Live Review
Toro Y Moi, ATP Nightmare Before Christmas
A chillwave pioneer striving to be taken seriously. But evoking the pop ghost of a certain 90s perpetual big hat wearer probably isn’t the best way to do it.
If 2010 was the “year of chillwave” (but hopefully the history books will experience an Orwellian re-writing in the meantime, thus to save us ample amounts of embarrassment) then 2011 could well be deemed the year these bedroom producers that broke out during the summer of the year previous have tried so hard to be taken seriously and to shake off that pigeon-holing genre tag.
Like “nu-rave” a couple of years back (which right now the entire populous of music fans seem to have a shared truce of not mentioning lest we all feel naive regret), “chillwave” as a genre has become somewhat of a joke. Back in 2007 after winning a Mercury Prize on the back of covers of 90s rave hits (some actually, some just sounding like it) the Klaxons set out to show their artistic integrity, calling the very genre they helped spawn a “joke”. Their label scrapped an entire album’s worth of new material labelling it “too experimental” and by the time their rather cumbersome follow-up ‘Surfing The Void’ finally came out in 2010, their former fans had already sold all their comic book hoodies and neon peaked caps, and nobody really gave a damn anymore, immersed instead in this “new movement” called chillwave.
The career of Toro Y Moi, otherwise known as Chad Bundick, increasingly seems to be following suite; a musician trying to stress his genuine technical competency to the point of perhaps overcompensation. While his debut release ‘Causers Of This’ was a smooth and well-oiled affair, this year’s outputs - full-length ‘Underneath The Pine’ and the ‘Freakin’ Out’ EP - has seen the South Carolina producer transform into something of a jazz maverick, alienating as many original lovers of his early mixtapes as he has gained a more wider spread fanbase.
Despite what some - including myself - would feel to be his weaker material, the newer tracks if anything do add a bit more exuberance to Bundick’s live set-up. Backed by a full band, opener ‘New Beat’ shows off a swaggering electrofunk jive that seems to be everything that Justice should have been aiming for on their recent record, if they had not been so obsessed by exhuming Guns N Roses’ not-even-dead corpses.
While the material lifted off the new record does lend itself well live and probably does do the job Bundick intended of adding some authenticity to his back catalogue, it’s still the more keyboard-based earlier cuts that get the ATP crowd moving most - like ‘Blessa’ which drops later in the set and seems to evoke some sort of youthful nostalgic memory in two men well into their late-50s beside me whose dancing and arm flailing makes Iggy Pop seem like an old bore with a pipe and slippers.
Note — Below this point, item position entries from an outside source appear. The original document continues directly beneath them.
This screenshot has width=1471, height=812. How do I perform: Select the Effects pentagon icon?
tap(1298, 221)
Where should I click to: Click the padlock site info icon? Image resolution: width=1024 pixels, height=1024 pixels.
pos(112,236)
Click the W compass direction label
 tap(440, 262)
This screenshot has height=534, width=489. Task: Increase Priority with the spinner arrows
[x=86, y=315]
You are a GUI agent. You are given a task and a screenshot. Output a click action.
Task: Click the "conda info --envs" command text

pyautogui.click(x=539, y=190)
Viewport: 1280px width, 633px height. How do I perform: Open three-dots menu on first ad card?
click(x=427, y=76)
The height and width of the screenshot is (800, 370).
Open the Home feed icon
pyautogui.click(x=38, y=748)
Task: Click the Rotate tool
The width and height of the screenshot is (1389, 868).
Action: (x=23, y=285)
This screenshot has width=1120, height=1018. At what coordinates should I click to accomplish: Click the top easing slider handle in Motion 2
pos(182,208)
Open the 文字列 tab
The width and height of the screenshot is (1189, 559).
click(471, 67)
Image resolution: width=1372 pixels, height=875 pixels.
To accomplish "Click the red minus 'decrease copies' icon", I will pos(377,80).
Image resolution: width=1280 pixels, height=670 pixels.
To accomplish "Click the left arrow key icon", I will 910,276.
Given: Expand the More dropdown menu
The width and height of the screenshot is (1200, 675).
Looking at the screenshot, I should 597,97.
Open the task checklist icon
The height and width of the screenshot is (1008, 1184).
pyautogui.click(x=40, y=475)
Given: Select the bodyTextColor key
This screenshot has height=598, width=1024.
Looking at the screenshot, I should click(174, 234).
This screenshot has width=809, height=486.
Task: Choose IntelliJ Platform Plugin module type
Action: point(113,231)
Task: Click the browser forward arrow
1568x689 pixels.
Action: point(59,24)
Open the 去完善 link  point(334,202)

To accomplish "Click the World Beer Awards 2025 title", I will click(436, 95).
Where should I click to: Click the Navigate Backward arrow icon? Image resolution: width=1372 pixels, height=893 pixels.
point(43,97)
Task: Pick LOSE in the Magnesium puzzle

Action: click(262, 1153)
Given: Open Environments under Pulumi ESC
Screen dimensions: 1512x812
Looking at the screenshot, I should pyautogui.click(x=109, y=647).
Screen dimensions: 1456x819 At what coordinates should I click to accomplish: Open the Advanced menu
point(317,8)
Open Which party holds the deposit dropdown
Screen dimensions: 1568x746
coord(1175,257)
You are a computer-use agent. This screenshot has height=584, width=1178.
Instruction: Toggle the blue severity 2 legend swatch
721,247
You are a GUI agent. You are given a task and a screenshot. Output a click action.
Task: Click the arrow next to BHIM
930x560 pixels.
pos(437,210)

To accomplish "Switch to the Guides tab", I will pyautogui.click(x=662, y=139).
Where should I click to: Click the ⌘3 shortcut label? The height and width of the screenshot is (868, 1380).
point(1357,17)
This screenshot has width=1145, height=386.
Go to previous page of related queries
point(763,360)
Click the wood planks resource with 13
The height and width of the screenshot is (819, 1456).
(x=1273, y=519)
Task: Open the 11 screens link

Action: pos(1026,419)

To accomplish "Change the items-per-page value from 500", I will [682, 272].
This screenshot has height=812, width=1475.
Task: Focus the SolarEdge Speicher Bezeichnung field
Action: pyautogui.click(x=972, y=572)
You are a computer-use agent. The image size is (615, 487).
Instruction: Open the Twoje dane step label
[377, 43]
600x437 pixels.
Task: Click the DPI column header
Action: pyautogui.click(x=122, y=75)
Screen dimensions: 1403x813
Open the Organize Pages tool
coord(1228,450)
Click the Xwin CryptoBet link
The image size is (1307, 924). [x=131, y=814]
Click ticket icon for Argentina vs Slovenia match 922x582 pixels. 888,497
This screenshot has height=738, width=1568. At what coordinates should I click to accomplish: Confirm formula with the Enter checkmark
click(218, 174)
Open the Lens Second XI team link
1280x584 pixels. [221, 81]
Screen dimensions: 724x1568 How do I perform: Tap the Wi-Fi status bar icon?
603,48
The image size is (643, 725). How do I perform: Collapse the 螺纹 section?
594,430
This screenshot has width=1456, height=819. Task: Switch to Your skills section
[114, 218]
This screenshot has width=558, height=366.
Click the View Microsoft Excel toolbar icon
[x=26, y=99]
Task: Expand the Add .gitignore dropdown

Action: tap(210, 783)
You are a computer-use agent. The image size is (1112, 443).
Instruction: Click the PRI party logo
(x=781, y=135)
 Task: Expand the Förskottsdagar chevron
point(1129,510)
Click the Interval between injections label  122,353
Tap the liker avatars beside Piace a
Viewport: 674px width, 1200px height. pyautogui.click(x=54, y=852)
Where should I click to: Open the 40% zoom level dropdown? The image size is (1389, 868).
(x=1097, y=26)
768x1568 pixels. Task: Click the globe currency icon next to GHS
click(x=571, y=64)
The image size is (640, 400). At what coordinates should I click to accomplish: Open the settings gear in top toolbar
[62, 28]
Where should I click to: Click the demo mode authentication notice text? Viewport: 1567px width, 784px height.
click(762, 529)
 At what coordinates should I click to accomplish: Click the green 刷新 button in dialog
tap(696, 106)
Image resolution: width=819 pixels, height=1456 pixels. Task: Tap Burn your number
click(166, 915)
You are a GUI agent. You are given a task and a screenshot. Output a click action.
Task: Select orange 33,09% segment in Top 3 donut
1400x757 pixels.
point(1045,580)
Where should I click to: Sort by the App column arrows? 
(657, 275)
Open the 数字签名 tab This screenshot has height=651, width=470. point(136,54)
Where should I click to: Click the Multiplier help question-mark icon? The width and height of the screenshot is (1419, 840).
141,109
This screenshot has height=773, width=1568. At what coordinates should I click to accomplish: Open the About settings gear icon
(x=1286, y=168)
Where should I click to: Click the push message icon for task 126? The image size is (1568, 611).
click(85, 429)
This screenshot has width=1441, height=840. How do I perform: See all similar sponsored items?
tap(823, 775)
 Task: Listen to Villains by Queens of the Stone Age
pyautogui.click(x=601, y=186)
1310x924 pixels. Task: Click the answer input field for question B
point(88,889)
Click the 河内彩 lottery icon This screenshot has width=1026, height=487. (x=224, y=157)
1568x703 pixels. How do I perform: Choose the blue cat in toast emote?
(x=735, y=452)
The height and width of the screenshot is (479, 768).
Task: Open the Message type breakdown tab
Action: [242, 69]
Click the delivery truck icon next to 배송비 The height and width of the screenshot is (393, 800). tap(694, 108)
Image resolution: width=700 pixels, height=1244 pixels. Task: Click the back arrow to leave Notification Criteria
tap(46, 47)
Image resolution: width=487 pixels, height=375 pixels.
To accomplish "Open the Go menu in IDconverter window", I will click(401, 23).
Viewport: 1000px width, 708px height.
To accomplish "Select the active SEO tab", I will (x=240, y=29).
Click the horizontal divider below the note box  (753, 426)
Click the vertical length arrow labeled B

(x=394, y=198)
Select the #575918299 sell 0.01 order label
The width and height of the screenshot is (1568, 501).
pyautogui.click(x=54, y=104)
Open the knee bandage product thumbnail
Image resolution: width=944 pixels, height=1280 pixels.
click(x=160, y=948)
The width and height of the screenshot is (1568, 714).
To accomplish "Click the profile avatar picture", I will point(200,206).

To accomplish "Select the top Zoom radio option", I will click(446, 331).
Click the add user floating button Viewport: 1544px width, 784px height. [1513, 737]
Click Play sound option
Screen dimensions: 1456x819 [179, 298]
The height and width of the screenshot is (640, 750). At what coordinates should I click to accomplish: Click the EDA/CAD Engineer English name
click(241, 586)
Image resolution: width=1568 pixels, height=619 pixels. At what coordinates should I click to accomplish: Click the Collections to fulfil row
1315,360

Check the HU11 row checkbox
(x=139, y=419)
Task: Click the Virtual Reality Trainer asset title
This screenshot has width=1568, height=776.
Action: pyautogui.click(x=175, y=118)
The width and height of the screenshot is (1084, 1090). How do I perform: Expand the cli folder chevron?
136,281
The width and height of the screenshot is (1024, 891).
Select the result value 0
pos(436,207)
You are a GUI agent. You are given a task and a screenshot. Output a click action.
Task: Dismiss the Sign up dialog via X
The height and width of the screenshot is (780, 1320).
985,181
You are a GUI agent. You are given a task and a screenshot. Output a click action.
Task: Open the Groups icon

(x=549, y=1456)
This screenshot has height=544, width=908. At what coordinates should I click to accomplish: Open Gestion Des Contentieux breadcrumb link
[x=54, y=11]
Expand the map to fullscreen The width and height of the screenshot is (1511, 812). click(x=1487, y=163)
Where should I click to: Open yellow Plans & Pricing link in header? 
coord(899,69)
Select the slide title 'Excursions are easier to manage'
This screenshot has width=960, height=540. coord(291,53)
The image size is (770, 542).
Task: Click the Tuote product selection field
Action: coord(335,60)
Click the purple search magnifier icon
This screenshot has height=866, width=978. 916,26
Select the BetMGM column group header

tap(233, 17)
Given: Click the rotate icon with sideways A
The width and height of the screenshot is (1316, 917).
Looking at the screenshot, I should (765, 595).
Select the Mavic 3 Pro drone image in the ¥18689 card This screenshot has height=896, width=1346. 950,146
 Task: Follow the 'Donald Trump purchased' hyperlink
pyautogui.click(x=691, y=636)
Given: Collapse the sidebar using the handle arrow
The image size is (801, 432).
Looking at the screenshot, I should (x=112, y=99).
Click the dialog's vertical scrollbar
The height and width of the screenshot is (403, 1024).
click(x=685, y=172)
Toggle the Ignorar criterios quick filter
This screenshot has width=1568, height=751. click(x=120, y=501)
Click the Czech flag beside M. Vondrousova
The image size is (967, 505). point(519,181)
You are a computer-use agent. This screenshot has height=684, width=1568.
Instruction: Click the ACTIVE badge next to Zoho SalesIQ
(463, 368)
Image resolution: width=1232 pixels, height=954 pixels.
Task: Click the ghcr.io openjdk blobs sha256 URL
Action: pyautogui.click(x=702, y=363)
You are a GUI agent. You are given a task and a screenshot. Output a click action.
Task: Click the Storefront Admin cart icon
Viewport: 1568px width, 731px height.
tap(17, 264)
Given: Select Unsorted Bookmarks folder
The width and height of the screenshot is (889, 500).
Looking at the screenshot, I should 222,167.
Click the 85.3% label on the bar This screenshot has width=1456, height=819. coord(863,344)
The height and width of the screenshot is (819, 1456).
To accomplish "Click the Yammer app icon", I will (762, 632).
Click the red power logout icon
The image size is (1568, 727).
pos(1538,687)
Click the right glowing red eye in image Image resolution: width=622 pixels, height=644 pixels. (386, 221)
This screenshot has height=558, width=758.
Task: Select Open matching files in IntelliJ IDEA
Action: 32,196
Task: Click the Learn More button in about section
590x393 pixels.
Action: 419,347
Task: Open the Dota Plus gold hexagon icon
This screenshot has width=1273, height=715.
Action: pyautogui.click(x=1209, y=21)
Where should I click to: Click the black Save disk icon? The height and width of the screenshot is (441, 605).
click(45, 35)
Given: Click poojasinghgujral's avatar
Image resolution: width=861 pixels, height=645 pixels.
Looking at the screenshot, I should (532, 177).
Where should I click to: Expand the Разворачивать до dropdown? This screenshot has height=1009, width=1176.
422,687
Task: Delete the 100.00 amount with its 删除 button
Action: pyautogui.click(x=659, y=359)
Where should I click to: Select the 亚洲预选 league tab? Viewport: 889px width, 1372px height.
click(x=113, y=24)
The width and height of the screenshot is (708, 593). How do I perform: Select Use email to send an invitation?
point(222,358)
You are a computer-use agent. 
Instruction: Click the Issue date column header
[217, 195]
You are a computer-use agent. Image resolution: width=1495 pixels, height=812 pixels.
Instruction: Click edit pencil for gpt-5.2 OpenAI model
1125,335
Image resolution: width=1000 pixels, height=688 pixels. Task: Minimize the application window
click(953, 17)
As the crowd filters out, I overhear two separate strangers comparing the jazzier parts of Bundick’s set to that of the butt of seemingly every joke in the 90s, Jamiroquai. It’s something that I didn’t want to have to write, and now that I’ve got others to do the dirty work for me - I don’t have to. A mixed bag of a set by a chillwave pioneer striving real very hard to be taken seriously. But I don’t think evoking the pop ghost of a certain 90s perpetual hat wearer is the best way to go about it.